Passage to read:
--- start ---

Cries from a handkerchief




Cries from a handkerchief 

Obituary: 

Jan Ruff O’Herne died on August 19th

The war-rape victim of the Imperial Japanese Army was 96


ALL SORTS OF objects lay in Jan Ruff O’Herne’s dressing table drawer. A necklace of dark amber beads. Silver work from Java where she had been brought up, the daughter of Dutch colonialists. A belt embroidered with tulips from the country she had never seen until after the war. Costume jewellery, gloves, lotions and potions. Her daughters Eileen and Carol loved to riffle through the drawer as children, and she gladly let them. The things often summoned up her Java stories of gamelans, sate-sellers, cicadas and warm rain. But when one day they found the embroidered white handkerchief folded at the bottom she snatched it away.
That was a rare moment, in 50 years of silence, when her secret was almost out. Other things she could disguise as phobias. Her unease when night fell, and she had to draw the living-room curtains. Her terror of going to doctors, even when she was quite ill. And, perhaps hardest to explain, her dislike of flowers. On her birthday she would beg friends and family not to give her any. They were such a waste of money, so soon over.
But this was not the reason. Flowers reminded her of the day in 1944, in a rambling house in Semarang, when she and six other Dutch-Indonesian girls realised that the place they had been abducted to was a Japanese military brothel. The Japanese had invaded Indonesia two years before, driving all the Dutch settlers into labour camps where they were kept in squalor, close to starvation. But this degradation was new. She and her companions, all virgins, so innocent, had been plucked from their camp to service queues of impatient army officers. To aid selection in the brothel, the names of flowers were pinned to their bedroom doors. She was also given a vase of white orchids which, in fear and disgust, she threw away. Ever after, she hated to be given flowers.

--- end ---

(Entries from a dataset)
--- start ---

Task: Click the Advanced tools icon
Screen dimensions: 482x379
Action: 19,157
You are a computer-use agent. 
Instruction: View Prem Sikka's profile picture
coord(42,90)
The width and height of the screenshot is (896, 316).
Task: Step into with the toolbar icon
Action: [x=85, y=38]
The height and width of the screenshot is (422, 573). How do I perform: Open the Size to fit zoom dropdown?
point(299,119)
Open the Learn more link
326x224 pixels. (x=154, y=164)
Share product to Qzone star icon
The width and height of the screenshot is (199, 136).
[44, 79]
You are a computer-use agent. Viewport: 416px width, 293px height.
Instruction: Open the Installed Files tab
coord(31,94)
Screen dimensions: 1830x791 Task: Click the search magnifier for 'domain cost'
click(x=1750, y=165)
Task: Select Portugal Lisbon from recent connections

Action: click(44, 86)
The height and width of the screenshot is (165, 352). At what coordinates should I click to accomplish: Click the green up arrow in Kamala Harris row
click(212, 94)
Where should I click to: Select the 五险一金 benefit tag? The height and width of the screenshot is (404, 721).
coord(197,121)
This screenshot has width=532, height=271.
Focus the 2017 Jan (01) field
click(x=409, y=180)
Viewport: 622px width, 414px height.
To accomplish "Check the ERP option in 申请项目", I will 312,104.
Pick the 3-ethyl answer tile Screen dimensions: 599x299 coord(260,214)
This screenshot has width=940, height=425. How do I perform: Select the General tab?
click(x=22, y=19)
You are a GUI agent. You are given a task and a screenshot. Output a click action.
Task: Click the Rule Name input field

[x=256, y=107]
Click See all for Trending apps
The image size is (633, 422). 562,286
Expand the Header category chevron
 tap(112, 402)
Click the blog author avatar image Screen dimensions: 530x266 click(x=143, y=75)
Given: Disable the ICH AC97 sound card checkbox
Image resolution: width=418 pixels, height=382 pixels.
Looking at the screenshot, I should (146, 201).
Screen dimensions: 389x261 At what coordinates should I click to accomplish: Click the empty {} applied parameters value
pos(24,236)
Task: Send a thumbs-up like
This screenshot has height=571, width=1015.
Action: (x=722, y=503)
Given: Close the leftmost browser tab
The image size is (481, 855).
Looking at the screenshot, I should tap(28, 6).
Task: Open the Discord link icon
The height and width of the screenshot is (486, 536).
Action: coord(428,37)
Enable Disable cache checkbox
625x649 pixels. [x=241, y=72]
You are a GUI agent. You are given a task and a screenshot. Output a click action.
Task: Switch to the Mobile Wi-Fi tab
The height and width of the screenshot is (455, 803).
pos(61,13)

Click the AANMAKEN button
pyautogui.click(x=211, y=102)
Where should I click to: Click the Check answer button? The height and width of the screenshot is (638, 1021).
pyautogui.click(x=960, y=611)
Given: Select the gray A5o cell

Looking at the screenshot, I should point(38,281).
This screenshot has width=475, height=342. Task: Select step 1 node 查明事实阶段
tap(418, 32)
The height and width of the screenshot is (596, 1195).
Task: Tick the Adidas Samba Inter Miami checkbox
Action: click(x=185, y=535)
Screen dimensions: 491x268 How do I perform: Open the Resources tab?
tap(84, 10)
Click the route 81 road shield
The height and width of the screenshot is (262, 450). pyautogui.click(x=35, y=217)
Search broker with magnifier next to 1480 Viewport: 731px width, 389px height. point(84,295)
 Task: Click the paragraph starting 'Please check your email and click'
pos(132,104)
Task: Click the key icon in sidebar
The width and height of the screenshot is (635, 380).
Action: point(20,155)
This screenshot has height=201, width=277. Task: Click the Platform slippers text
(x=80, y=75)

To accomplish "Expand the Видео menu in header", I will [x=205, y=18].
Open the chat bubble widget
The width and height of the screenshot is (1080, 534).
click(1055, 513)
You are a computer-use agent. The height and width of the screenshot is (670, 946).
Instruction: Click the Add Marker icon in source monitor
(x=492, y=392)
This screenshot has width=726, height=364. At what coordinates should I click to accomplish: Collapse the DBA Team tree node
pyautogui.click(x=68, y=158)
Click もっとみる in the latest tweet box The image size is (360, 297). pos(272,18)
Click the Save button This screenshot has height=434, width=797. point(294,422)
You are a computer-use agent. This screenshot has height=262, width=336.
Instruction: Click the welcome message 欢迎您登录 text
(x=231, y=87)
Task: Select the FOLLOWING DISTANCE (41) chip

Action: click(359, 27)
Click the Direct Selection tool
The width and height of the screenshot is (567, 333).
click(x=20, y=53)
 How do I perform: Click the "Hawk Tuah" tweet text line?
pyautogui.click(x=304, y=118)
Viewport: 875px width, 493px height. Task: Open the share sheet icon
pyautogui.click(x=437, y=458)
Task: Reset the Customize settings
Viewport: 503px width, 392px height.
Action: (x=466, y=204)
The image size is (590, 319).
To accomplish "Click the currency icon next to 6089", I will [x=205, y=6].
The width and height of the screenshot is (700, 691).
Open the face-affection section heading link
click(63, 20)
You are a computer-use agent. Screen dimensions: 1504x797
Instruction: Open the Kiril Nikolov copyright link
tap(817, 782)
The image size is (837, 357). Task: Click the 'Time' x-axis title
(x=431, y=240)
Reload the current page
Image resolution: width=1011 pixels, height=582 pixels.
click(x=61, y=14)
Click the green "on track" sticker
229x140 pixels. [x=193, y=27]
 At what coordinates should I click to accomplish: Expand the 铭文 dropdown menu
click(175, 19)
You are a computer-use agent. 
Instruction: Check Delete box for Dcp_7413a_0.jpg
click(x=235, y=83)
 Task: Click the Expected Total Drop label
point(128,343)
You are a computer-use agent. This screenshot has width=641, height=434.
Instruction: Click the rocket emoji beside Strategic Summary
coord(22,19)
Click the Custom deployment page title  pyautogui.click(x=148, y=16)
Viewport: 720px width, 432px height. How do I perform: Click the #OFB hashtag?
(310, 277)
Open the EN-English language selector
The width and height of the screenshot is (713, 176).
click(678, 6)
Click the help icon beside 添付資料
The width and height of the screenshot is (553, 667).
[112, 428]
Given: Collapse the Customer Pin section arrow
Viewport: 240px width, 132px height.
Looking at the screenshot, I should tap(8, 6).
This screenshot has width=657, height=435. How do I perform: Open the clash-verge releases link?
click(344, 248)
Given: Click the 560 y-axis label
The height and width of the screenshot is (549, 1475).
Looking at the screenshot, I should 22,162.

--- end ---

What you need to do:
a. Transcribe the part of the obituary that opens with the words containing "ALL SORTS OF" and closes with "snatched it away.".
b. In the records, reproduce only the part that opens with the line containing "Expand the Header category chevron" and closes with the line containing "Looking at the screenshot, I should point(38,281).", replacing "checkbox" with "tick box" and leaving all else unchanged.

Answers given:
a.
ALL SORTS OF objects lay in Jan Ruff O’Herne’s dressing table drawer. A necklace of dark amber beads. Silver work from Java where she had been brought up, the daughter of Dutch colonialists. A belt embroidered with tulips from the country she had never seen until after the war. Costume jewellery, gloves, lotions and potions. Her daughters Eileen and Carol loved to riffle through the drawer as children, and she gladly let them. The things often summoned up her Java stories of gamelans, sate-sellers, cicadas and warm rain. But when one day they found the embroidered white handkerchief folded at the bottom she snatched it away.

b.
Expand the Header category chevron
 tap(112, 402)
Click the blog author avatar image Screen dimensions: 530x266 click(x=143, y=75)
Given: Disable the ICH AC97 sound card tick box
Image resolution: width=418 pixels, height=382 pixels.
Looking at the screenshot, I should (146, 201).
Screen dimensions: 389x261 At what coordinates should I click to accomplish: Click the empty {} applied parameters value
pos(24,236)
Task: Send a thumbs-up like
This screenshot has height=571, width=1015.
Action: (x=722, y=503)
Given: Close the leftmost browser tab
The image size is (481, 855).
Looking at the screenshot, I should tap(28, 6).
Task: Open the Discord link icon
The height and width of the screenshot is (486, 536).
Action: coord(428,37)
Enable Disable cache tick box
625x649 pixels. [x=241, y=72]
You are a GUI agent. You are given a task and a screenshot. Output a click action.
Task: Switch to the Mobile Wi-Fi tab
The height and width of the screenshot is (455, 803).
pos(61,13)

Click the AANMAKEN button
pyautogui.click(x=211, y=102)
Where should I click to: Click the Check answer button? The height and width of the screenshot is (638, 1021).
pyautogui.click(x=960, y=611)
Given: Select the gray A5o cell

Looking at the screenshot, I should point(38,281).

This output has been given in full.